To do
Return the lines below that contain "from".

Raw data
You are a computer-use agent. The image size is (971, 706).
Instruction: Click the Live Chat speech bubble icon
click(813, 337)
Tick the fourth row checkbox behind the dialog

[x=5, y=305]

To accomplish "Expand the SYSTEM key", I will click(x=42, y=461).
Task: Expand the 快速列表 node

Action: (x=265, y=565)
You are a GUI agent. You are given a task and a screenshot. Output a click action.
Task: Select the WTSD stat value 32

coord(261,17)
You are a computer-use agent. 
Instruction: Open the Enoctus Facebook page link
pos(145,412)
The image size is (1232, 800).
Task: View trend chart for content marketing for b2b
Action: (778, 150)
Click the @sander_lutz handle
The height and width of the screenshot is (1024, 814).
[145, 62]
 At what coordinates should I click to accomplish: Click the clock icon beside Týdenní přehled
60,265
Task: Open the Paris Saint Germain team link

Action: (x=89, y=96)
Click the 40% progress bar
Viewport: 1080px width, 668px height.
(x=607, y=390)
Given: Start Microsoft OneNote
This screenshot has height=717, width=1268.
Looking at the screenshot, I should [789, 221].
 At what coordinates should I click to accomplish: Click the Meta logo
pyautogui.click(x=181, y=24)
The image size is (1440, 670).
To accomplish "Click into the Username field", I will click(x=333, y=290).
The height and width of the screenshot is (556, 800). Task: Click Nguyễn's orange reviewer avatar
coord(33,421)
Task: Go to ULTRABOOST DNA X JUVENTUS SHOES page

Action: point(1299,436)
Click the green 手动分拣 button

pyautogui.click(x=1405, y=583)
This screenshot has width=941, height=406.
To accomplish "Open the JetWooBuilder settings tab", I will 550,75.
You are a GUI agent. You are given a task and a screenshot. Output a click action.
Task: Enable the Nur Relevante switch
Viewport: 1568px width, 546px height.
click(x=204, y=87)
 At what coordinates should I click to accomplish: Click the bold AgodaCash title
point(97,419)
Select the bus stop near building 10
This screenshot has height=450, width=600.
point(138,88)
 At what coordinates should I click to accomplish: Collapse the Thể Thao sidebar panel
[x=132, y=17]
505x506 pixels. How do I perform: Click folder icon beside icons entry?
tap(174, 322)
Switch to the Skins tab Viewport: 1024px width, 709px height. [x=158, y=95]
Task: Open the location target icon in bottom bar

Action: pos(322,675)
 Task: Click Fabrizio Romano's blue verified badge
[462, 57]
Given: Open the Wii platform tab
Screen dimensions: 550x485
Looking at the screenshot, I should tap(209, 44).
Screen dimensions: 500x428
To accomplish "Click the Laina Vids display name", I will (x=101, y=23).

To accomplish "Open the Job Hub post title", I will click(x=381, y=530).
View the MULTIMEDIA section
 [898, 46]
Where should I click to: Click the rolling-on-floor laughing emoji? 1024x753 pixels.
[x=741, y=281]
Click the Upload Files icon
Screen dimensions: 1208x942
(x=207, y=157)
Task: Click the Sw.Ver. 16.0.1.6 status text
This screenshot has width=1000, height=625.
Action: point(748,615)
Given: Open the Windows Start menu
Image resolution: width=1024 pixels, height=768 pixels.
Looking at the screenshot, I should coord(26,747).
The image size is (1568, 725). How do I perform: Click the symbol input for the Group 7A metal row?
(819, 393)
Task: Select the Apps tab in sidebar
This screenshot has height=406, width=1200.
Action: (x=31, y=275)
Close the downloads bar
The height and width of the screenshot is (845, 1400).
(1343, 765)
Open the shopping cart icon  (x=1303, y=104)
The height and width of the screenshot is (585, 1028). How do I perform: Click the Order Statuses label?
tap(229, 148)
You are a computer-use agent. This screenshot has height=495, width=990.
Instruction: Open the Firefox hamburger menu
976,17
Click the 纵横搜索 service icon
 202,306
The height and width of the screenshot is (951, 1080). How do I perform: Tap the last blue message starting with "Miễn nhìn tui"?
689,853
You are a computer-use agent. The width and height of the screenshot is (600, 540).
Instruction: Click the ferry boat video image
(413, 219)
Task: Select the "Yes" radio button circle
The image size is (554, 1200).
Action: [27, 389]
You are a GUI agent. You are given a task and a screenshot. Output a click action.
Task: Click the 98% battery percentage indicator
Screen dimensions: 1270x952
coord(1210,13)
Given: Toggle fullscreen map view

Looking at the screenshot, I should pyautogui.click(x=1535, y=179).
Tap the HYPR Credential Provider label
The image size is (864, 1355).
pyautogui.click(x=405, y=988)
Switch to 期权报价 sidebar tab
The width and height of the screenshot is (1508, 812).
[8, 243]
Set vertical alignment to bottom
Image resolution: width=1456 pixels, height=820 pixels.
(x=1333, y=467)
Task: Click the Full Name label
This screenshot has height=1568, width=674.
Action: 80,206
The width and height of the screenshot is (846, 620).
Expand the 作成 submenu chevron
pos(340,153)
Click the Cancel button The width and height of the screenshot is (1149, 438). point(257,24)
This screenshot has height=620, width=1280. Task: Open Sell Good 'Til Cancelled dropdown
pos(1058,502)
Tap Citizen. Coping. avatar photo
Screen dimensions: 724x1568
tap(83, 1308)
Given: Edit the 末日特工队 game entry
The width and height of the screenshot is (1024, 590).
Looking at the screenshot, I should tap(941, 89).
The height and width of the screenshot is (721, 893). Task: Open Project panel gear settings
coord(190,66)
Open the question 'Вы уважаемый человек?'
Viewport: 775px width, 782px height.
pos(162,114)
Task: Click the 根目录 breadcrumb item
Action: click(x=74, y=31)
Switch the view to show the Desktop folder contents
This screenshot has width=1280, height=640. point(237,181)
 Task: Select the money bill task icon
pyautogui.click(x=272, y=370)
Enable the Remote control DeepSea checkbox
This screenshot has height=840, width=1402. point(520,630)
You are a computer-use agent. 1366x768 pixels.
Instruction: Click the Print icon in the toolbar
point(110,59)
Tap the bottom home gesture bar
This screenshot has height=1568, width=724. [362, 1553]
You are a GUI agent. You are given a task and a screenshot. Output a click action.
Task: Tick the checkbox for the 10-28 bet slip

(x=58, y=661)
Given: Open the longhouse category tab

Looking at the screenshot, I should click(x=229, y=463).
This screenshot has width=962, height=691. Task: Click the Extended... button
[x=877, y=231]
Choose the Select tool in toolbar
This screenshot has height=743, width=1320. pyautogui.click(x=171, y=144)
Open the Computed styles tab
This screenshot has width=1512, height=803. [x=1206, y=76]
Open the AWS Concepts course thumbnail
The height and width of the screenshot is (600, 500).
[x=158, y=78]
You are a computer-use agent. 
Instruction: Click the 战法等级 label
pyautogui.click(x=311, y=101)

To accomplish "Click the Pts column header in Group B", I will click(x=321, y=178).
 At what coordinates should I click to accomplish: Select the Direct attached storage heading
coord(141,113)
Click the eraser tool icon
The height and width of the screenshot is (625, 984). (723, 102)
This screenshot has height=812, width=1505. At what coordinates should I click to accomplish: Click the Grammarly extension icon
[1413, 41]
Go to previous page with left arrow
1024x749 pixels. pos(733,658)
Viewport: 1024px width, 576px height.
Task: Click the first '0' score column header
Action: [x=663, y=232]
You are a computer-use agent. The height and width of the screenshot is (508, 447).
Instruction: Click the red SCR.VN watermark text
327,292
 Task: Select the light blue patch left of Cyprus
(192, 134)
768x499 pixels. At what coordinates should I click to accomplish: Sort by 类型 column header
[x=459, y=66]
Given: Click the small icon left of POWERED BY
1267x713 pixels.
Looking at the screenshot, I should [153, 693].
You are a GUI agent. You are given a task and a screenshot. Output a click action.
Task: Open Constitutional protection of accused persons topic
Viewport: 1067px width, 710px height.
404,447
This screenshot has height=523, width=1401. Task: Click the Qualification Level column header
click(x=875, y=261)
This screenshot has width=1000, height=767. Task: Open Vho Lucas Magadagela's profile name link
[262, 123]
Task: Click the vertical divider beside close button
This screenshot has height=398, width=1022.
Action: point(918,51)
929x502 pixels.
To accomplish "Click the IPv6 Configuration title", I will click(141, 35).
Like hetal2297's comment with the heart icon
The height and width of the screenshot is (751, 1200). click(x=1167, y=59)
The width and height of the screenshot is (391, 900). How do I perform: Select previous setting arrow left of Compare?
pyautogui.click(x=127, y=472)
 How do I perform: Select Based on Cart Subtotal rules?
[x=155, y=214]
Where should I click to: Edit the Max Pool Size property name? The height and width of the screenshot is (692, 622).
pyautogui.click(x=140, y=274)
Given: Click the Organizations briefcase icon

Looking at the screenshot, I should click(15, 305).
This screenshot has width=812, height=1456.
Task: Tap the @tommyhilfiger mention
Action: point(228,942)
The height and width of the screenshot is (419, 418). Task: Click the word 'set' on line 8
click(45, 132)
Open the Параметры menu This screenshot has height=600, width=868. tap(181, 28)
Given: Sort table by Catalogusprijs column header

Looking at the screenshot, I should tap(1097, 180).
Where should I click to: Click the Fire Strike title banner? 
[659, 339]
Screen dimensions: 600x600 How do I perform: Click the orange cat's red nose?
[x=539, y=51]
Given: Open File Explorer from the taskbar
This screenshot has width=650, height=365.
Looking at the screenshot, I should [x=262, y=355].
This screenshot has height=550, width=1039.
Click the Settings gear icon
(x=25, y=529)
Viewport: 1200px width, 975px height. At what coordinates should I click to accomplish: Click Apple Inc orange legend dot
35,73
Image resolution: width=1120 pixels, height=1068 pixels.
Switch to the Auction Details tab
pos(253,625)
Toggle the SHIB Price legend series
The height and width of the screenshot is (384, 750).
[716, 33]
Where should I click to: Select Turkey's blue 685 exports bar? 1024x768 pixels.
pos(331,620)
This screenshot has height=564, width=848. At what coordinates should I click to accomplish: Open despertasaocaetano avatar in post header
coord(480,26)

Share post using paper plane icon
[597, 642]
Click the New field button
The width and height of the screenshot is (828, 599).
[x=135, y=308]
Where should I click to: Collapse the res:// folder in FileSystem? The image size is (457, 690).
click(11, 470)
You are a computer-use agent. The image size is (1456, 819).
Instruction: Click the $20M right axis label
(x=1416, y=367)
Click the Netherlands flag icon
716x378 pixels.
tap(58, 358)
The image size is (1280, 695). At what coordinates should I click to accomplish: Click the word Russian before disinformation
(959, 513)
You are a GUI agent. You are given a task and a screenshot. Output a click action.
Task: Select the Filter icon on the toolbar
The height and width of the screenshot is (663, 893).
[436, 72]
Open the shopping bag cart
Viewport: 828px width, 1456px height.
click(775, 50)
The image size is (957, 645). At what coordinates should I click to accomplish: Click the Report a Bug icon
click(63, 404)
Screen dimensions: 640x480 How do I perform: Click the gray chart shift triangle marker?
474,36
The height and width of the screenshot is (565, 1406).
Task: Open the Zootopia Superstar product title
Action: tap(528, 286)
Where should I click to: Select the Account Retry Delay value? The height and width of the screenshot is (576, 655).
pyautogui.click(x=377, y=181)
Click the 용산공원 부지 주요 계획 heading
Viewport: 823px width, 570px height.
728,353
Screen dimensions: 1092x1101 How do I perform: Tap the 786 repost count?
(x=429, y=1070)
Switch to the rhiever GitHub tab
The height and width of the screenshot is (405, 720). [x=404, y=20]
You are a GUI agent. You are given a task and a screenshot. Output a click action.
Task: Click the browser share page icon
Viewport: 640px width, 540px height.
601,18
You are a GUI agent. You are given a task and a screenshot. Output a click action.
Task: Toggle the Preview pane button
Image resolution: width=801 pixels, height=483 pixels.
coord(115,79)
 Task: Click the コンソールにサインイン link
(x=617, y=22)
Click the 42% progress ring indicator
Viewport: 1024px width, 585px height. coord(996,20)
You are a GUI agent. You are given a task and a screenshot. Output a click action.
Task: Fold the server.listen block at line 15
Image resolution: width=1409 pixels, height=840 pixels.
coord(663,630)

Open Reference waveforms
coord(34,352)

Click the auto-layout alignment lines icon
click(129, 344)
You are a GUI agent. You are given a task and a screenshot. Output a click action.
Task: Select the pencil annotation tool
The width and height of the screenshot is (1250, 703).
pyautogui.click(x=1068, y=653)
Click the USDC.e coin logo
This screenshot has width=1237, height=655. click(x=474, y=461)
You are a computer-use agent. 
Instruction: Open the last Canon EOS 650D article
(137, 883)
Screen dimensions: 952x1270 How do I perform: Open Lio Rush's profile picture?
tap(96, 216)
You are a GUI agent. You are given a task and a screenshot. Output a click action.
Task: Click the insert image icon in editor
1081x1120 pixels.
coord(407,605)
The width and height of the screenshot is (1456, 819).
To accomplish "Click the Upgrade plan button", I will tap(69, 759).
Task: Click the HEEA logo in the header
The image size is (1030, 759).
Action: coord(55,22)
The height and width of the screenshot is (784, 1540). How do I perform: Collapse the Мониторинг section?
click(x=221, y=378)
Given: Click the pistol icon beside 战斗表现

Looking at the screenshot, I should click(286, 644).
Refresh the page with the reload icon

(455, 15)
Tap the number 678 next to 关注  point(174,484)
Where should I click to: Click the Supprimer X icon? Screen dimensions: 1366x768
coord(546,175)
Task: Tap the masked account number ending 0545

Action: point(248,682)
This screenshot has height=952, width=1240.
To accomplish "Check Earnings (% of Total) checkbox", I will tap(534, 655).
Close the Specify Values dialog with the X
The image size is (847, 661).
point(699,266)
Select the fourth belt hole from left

Response to this task
Given: Open File Explorer from the taskbar
Select the fourth belt hole from left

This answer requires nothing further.